Assigned task A -
From the Sunday Night post below, list every thing the writer says they lack faith in.
Assigned task B -
Write the next part of the Sunday Night post below, picking up after its final line.
-- Reading text follows --
I feel like I'm failing in my home and in my life.
Post-Edit: Sunday Night
I'm feeling much better after a few days to clear my head. I wasn't even going to post this, but I wanted to follow up a bit. I have such a problem: I completely shut down when Austin is struggling - and I mean completely. I become irrational, I can't sleep, my head starts aching, and I cry...A LOT. After the despair, the guilt sets in. After all, there are thousands of people that would love to trade trials with me. Are my problems really problems, and why can't I deal with them? There are so many people struggling with things so much bigger and more important, and I can't even handle these small, day-to-day occurrences. I feel so ungrateful and weak.
I am grateful for my good husband who silently, patiently, and lovingly picked up the pieces when I fell apart for a solid 24 hours. Then, he forgave me when I entered back into the "Land of the Rational." He is a good man who loves me in spite of these obvious weaknesses.
We had a really good Sacrament Meeting today, and even though Paige acted like I was her personal jungle gym, I was able to hear most of the talks. I started crying when President Kerr told a story about an experience that he had with faith. I realized that I did not have enough faith: I lack faith in myself to really be able to teach and love all of these children that I've been given; I lack faith in my children and the fact that they come to me with full-grown, mature spirits that are most likely more valiant than myself; I lack faith in the wisdom of my Heavenly Father for sending me all of these children; I lack faith in Christ that He can help me through whatever trial may come my way. It was incredibly humbling.
Then, came the closing song. We sang Hymn #45 "Lead Me Into Life Eternal."
Lead me into life eternal
By the gospel's holy call.
Let they promise rest upon me;
Grant me ready strength for all.
Father, all my heart I give thee;
All my service shall be thine.
Guide me as I search in weakness;
Let they loving light be mine.
-- Reading text concluded --
-- Provided records follows --
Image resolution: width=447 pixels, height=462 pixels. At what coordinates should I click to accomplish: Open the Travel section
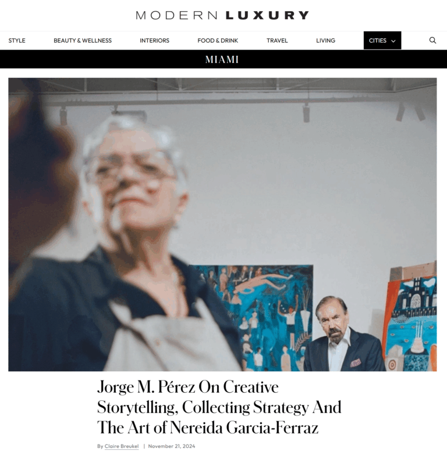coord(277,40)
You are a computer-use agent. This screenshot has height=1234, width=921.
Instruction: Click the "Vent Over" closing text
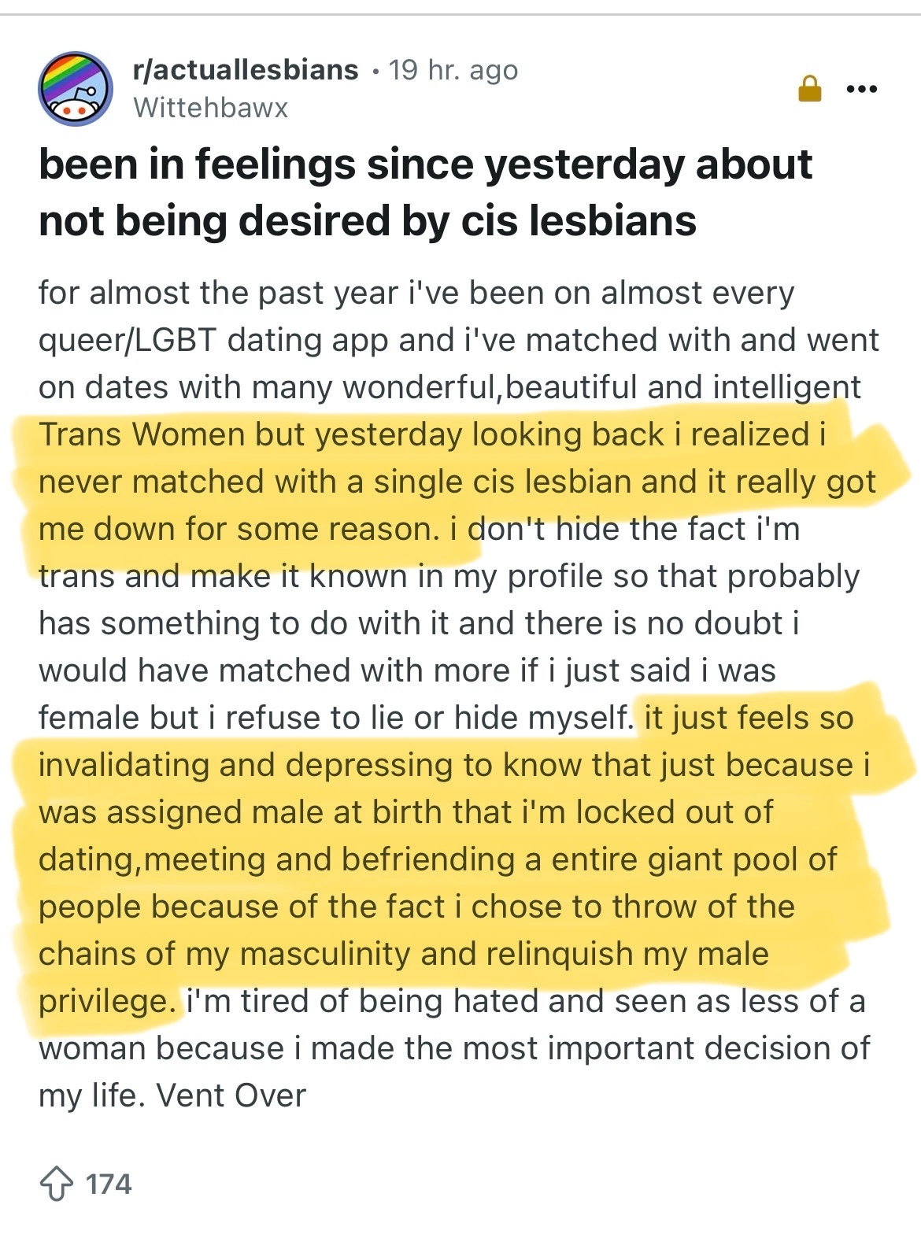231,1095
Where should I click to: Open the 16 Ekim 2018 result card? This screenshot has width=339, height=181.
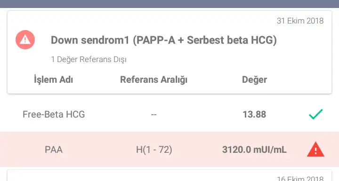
-- Provided records concluded --
Written response A -
- Themselves, to really be able to teach and love all of the children they've been given
- Their children, and the fact that the children come with full-grown, mature spirits
- The wisdom of their Heavenly Father for sending them all of these children
- Christ, that He can help them through whatever trial may come their way

Written response B -
Hear me as I pray in meekness;
Let my strength be as they day.
Give me faith, the greater knowledge;
Father, bless me as I pray.
The tears started at the end of the first verse and continued to the end of the song. It is my greatest desire to give the Lord my heart, and yet I am incredibly weak. I do pray in meekness and in anger and in sorrow and in complete humility. I try to be very honest in my prayers, and I need faith and knowledge to get me through this life. Now, I need to get to work to acquire these two things so I can better serve my family.
After church, and after all of Greg's meetings, I called Jen and asked if I could come over and play with Chase. All of my feelings of dread and panic that I've been feeling about having twins went away when I held that beautiful 4-day-old baby. I remembered and felt what a strong, sweet, healing, and peaceful spirit babies bring with them when they enter this world, and I drank it up as if I were spiritually dehydrated. We are going to be okay, and I really am anxious to have the spirits of these two little boys fill our home and our lives.
Sorry for the length of this post (if you actually stuck it out and read every word). This is one of the reasons why blogging is so therapeutic for me. I'd still like to know what you find normal, and are there situations that occur that cause you to "shut down"? If so, how do you deal with that and come out of it?